Nastąpiły roszady w karcie gali DKW Fight Night 2 w Legionowie, w walce wieczoru nie zobaczymy zapowiadanego wcześniej Kamila Bazelaka, który zawalczyć miał z Fernando Rodriguesem Jr.
Kamil Bazelak w wywiadzie dla MMA Flashback opowiedział trochę o kulisach współpracy z organizacją DKW Fight Night oraz braku kontraktu na walkę:
[…] Do walki zostały dwa tygodnie, a nadal nie mam kontraktu, jeżeli chodzi o tę organizację DKW. Nadal nie podpisaliśmy kontraktu, nie wiem na czym stoję. Nie wiem czy ta walka się odbędzie, czy nie. Mam duże wątpliwości.
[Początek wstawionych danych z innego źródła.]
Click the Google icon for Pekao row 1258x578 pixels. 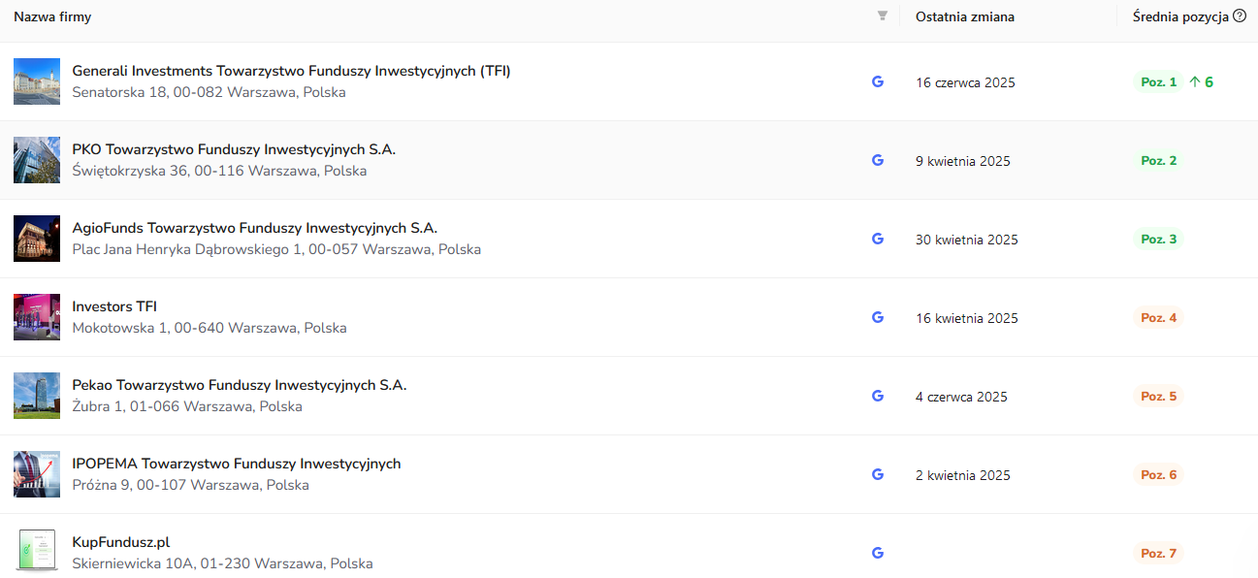point(878,397)
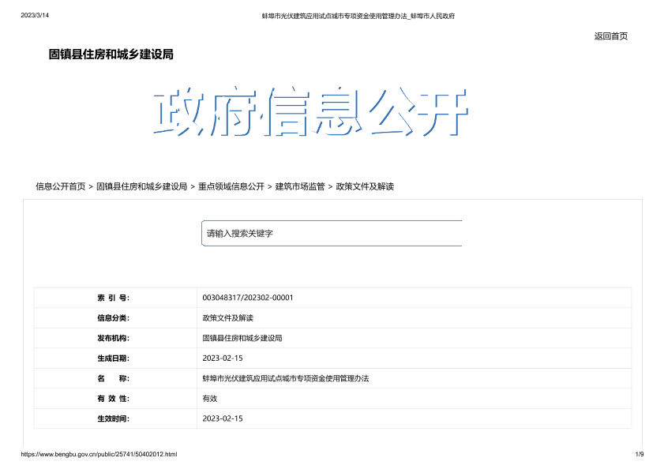Image resolution: width=664 pixels, height=469 pixels.
Task: Click the bold 固镇县住房和城乡建设局 page heading
Action: coord(111,54)
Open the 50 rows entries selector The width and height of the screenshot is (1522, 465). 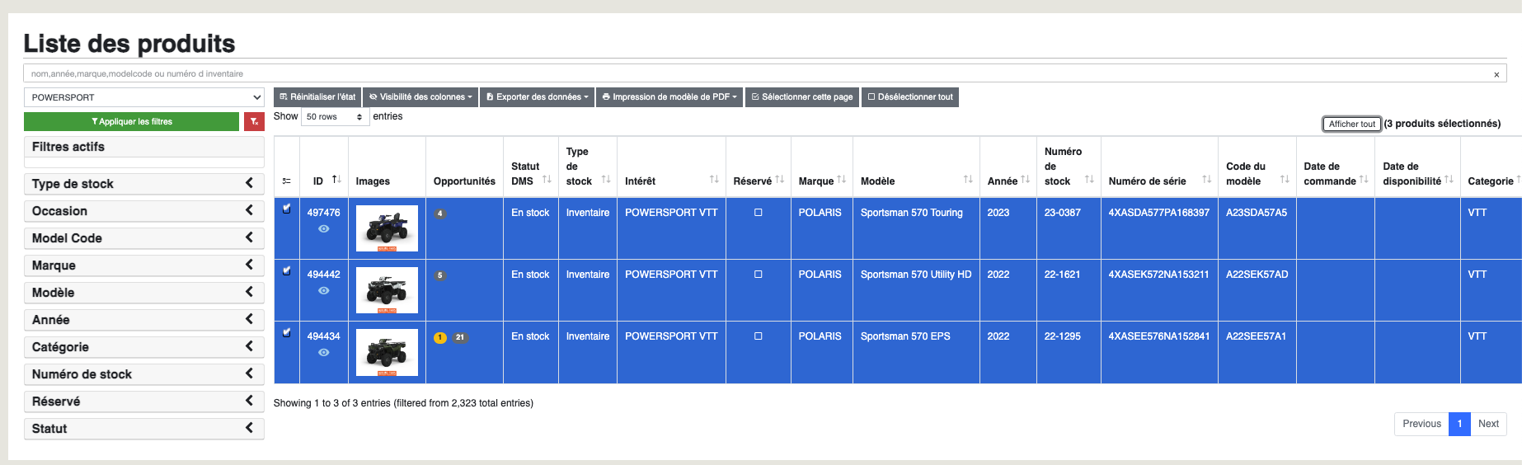click(x=335, y=117)
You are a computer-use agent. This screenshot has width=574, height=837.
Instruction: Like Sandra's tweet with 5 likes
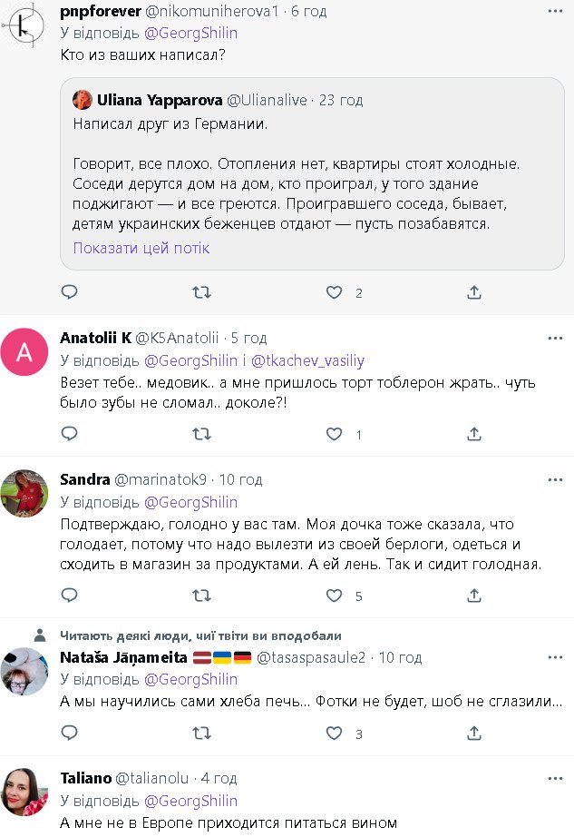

[…] Jeżeli chodzi tutaj o wynagrodzenie finansowe, no niestety, pieniążki oczekuję z góry, z uwagi na zaszłości tej organizacji. Nie chcę się oczywiście pejoratywnie wypowiadać na ich temat, bo dali mi szansę w tej walce. No zobaczymy.
Natomiast członek zarządu organizacji DKW Fight Night, Grzegorz Kosiński, skomentował całą tą sytuację w jednej z grup na Facebooku, dając do zrozumienia, że współpraca DKW z Bazelakiem została rozwiązana:
Pan Kamil Bazelak dostał wczoraj informacje, że w związku z wieloma sytuacjami i negatywnym wpływaniem swoją osobą na wizerunek dkw, rozwiązujemy z nim współpracę. Liczne utrudnianie działań, kilkukrotnie przekładnie opłaconej ekipy filmowej, oraz zachowania z przeszłości o których nie mieliśmy pojęcia, są oczywistym powodem zerwania takiej współpracy. Oficjalne oświadczenie wydamy w poniedziałek na fanpage DKW Fight Night.
Na chwilę obecną nie znamy jeszcze nazwiska zawodnika, z którym zmierzy się Fernando Rodrigues w walce wieczoru. Jutro pojawi się także oficjalne oświadczenie organizacji DKW Fight Night w związku z zaistniałą sytuacją.